Figure 16. LeNet-5 NN architecture.

Table 5. Comparison of non-CIM architecture and CIM architecture.

-	Arm A9	Arm A9 + CIM
CPU	23.43	0.5837034
CPU Memory	0.23	0.0006997
CIM	0	0.1459011
Total Power	23.66	0.7303042

Figure 17. (a) CPU, (b) memory, and (c) overall.

4.3. Discussion

Our CIM architecture can be used for CPUs, GPUs, FPGAs, and ASIC in different design manners. In-memory computing has two advantages: making computing faster and scaling it to potentially support petabytes of in-memory data. In-memory computing utilizes two key technologies: random-access memory storage and parallelization. When the CPU/GPU processes data from the main memory, frequently used data are stored in fast, energy-efficient caches to enhance performance and energy efficiency. However, in applications that process large amounts of data, most data are read from the main memory because the data to be processed are very large compared to the size of the cache. In this case, the bandwidth of the memory channel between the CPU/GPU and the main memory becomes a performance bottleneck, and a lot of energy is consumed to transfer data between the CPU/GPU and the main memory. To alleviate this bottleneck, the channel bandwidth between the CPU/GPU and main memory needs to be extended but if the current CPU/GPU’s number of pins has reached its limit, further bandwidth improvement faces technical difficulties.

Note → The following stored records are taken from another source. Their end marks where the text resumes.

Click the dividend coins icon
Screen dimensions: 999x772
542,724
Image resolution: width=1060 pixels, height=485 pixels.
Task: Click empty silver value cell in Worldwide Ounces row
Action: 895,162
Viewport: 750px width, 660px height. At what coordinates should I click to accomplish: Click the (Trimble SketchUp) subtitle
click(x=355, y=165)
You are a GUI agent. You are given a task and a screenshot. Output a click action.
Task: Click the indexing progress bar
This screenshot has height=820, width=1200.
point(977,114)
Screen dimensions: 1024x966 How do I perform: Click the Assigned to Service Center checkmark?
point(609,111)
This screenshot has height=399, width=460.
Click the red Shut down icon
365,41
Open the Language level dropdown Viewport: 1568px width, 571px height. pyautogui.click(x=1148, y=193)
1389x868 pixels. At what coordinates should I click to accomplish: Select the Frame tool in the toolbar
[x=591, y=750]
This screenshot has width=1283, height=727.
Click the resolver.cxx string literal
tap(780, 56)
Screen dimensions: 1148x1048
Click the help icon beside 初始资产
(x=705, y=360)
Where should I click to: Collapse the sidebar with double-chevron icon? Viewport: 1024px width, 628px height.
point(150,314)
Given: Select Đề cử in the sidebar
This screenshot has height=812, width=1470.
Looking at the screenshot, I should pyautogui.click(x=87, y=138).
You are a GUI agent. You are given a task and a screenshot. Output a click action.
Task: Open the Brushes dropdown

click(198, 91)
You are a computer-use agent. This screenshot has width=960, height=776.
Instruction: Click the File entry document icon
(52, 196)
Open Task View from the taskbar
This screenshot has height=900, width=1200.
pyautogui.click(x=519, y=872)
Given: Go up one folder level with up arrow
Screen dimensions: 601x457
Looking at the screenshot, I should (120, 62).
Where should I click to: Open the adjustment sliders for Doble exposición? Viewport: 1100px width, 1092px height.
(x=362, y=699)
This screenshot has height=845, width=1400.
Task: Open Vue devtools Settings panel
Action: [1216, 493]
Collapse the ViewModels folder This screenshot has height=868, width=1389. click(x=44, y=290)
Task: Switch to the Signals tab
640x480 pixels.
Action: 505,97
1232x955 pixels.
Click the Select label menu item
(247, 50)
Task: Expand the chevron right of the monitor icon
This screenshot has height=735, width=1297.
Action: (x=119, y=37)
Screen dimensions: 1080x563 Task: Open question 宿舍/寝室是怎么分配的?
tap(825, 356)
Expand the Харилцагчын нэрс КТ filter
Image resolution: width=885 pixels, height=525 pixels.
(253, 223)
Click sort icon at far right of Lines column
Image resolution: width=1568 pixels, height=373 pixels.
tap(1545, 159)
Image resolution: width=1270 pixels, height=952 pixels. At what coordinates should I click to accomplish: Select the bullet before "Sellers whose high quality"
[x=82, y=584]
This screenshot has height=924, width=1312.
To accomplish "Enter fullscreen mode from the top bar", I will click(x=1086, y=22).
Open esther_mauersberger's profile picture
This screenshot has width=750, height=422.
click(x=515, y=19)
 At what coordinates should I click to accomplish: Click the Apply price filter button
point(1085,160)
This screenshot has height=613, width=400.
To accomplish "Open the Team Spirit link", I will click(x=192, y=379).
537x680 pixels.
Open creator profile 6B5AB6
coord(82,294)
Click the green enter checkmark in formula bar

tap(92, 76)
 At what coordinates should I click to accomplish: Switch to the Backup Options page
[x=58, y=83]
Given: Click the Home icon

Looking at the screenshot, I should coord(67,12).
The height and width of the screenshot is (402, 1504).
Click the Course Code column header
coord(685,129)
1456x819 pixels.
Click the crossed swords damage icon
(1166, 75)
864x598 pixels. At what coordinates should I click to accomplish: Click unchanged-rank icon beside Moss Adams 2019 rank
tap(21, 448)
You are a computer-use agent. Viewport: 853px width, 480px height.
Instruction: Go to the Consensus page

In a modern computer structure where data storage and data calculation are separated, such a memory wall problem will be inevitably raised. Our CIM architecture is used to overcome the aforementioned bottleneck by performing operations in memory without moving data to the CPU/GPU. Additionally, our CIM architecture can also be implemented in FPGA or as an ASIC design under the assumption that the MRAM can be well taped out.

5. Conclusions

We proposed a new SOT-MRAM-based CIM architecture for a CNN model that can reduce both power consumption and read/write in comparison with conventional CNN CIM architectures. In addition, our method does not require additional digital circuits, enabling the MRAM cell to retain the advantages of memory for data storage. By conducting a series of experiments, compared with the ICME method [5], our proposed method reduces read times by $49.9\%$, write times by $22.7\%$, and overall read/write times by $43.3\%$. Additionally, we evaluated that a CIM model running on an Arm A9 CPU can significantly reduce power consumption. In this paper, we did not tackle the changing magnetic field of MRAM. We used highly configurable architecture simulators SPICE, NVSIM, and GEM5 models to evaluate our proposed SOT CIM-based architecture. Quantifying the changing/switching magnetic field of the MRAM is an open issue. In the future, we will collaborate with industries to realize it.